Your task | Gather every line in the records below that contains the word "computer".
Segment Start: Records to process
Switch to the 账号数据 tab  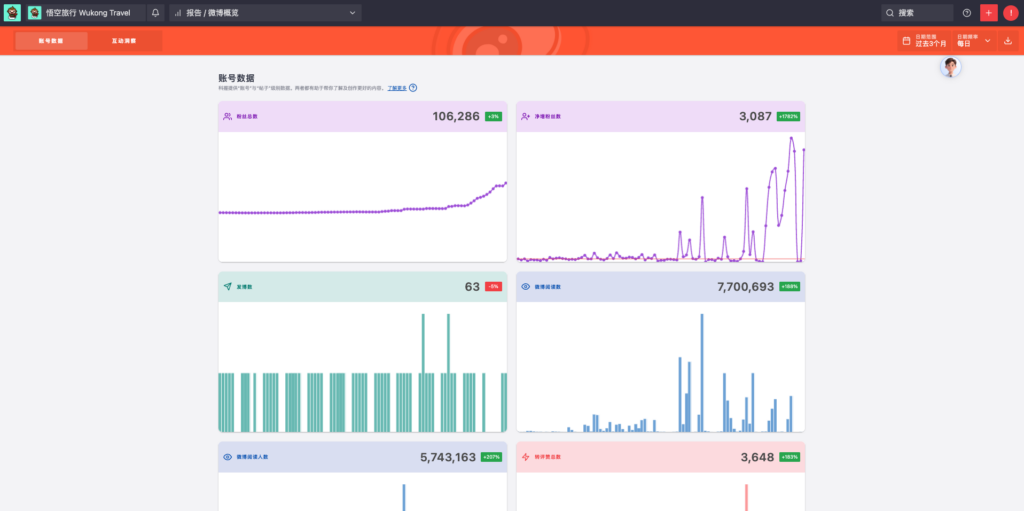tap(51, 41)
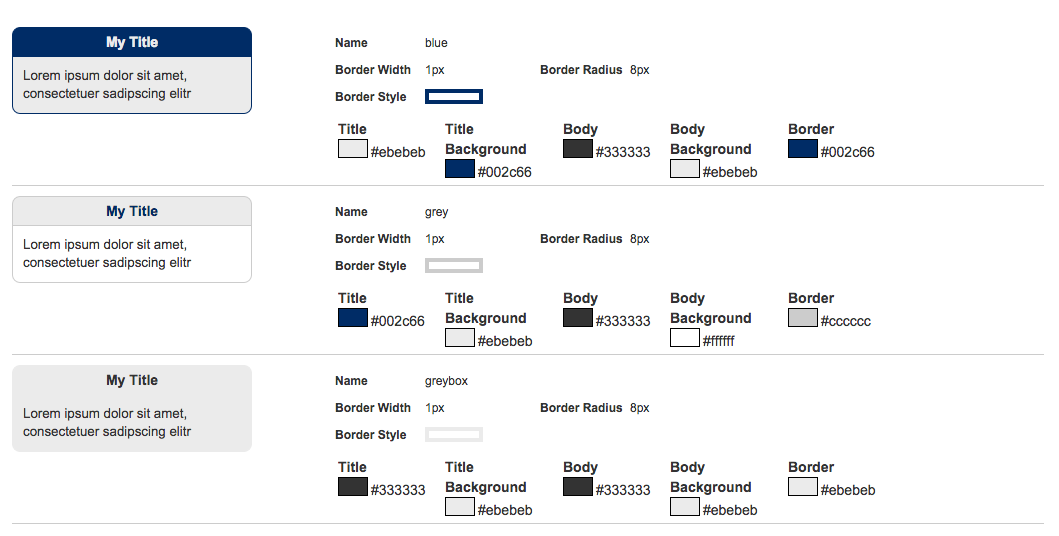This screenshot has height=536, width=1059.
Task: Click the grey theme Title Background swatch
Action: 460,338
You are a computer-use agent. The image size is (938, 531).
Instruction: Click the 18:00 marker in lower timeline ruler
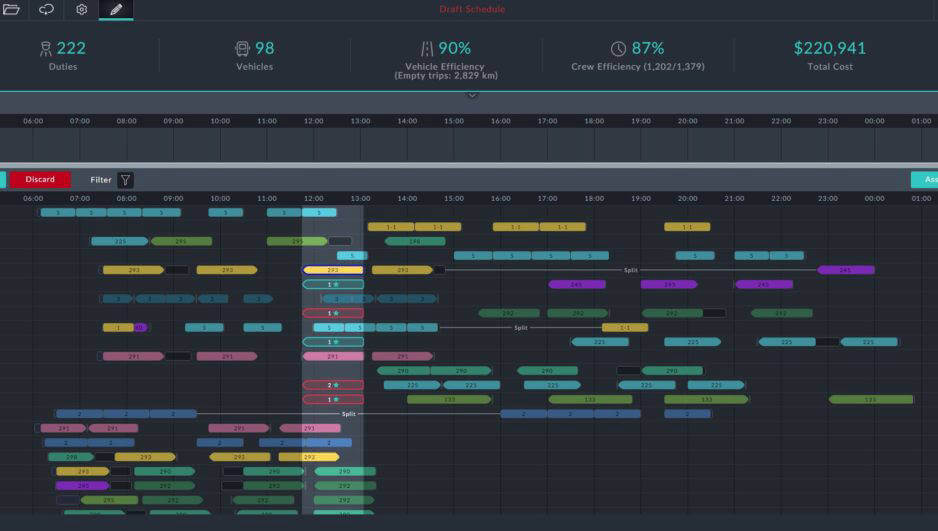[x=594, y=199]
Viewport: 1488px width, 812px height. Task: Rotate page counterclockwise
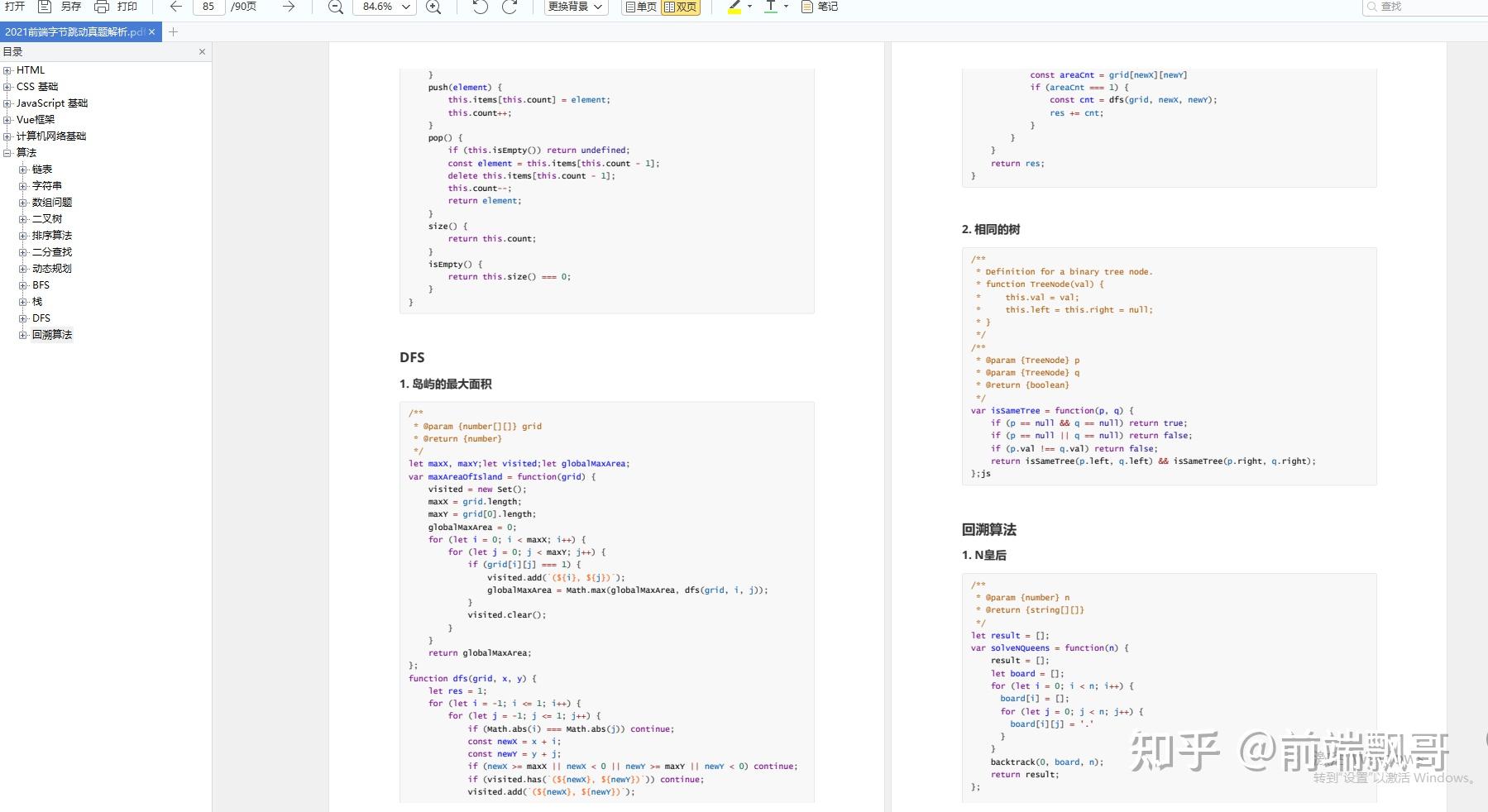[x=480, y=7]
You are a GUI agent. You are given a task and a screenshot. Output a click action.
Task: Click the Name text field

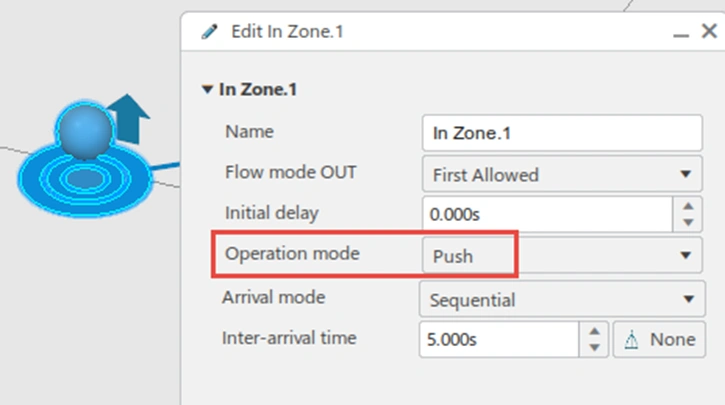[562, 132]
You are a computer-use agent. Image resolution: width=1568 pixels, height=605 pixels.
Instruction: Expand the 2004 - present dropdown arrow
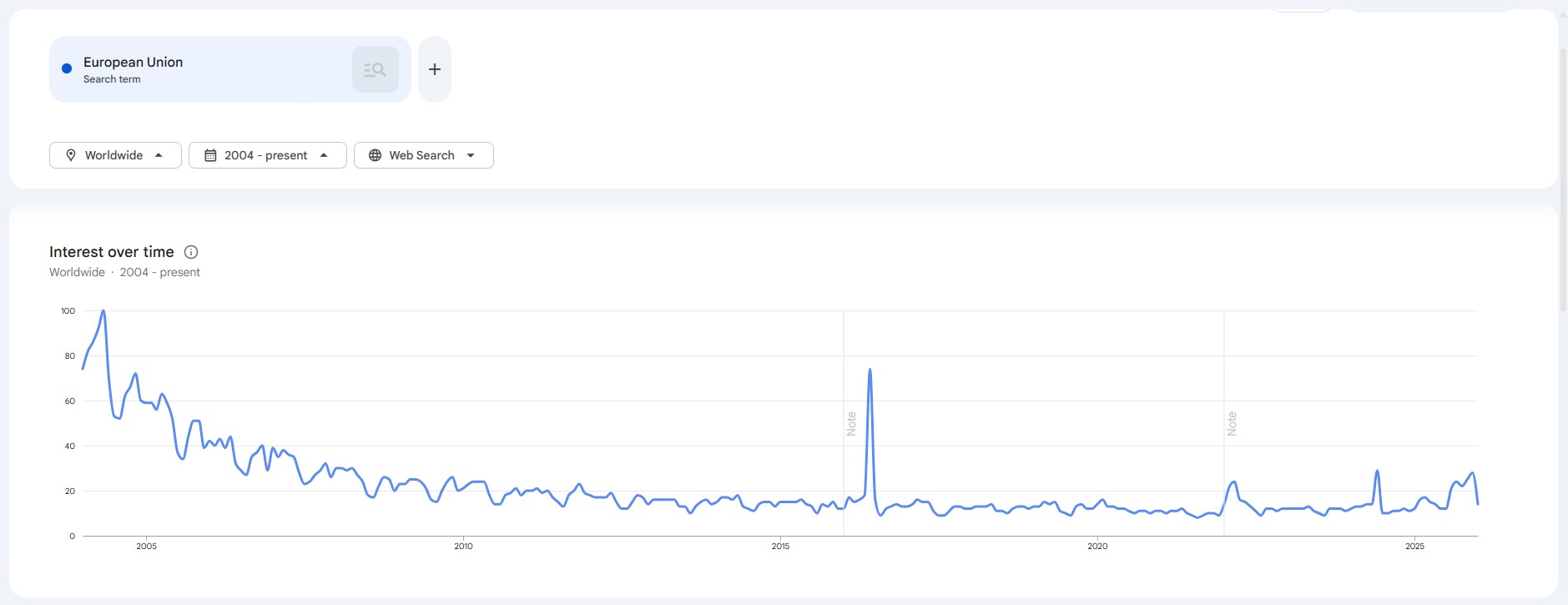point(324,155)
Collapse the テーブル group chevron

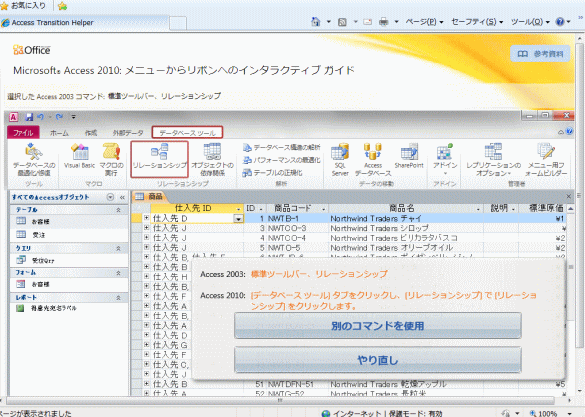pos(118,210)
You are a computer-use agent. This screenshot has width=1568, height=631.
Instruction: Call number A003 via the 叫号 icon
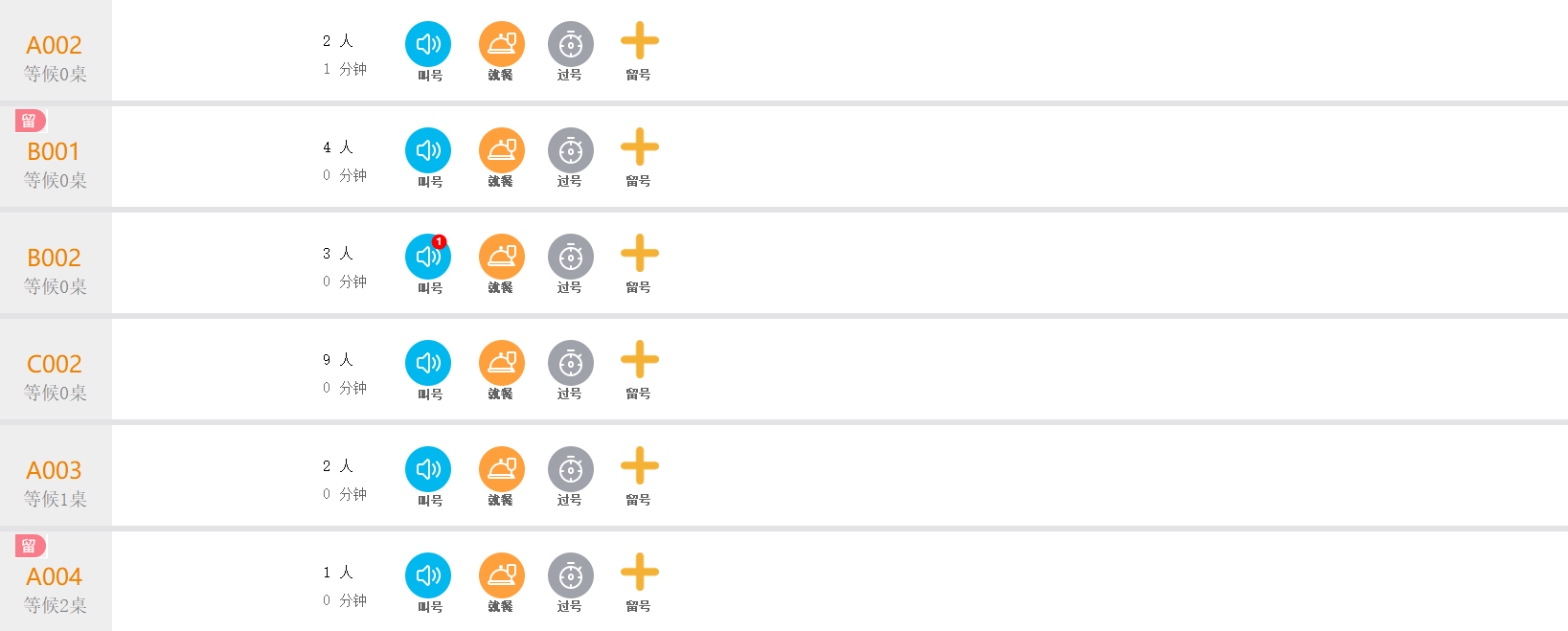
Segment End: Records to process
Task response |
You are a computer-use agent. The image size is (938, 531).
You are a computer-use agent. Image resolution: width=1568 pixels, height=605 pixels.
You are a computer-use agent. This screenshot has width=1568, height=631.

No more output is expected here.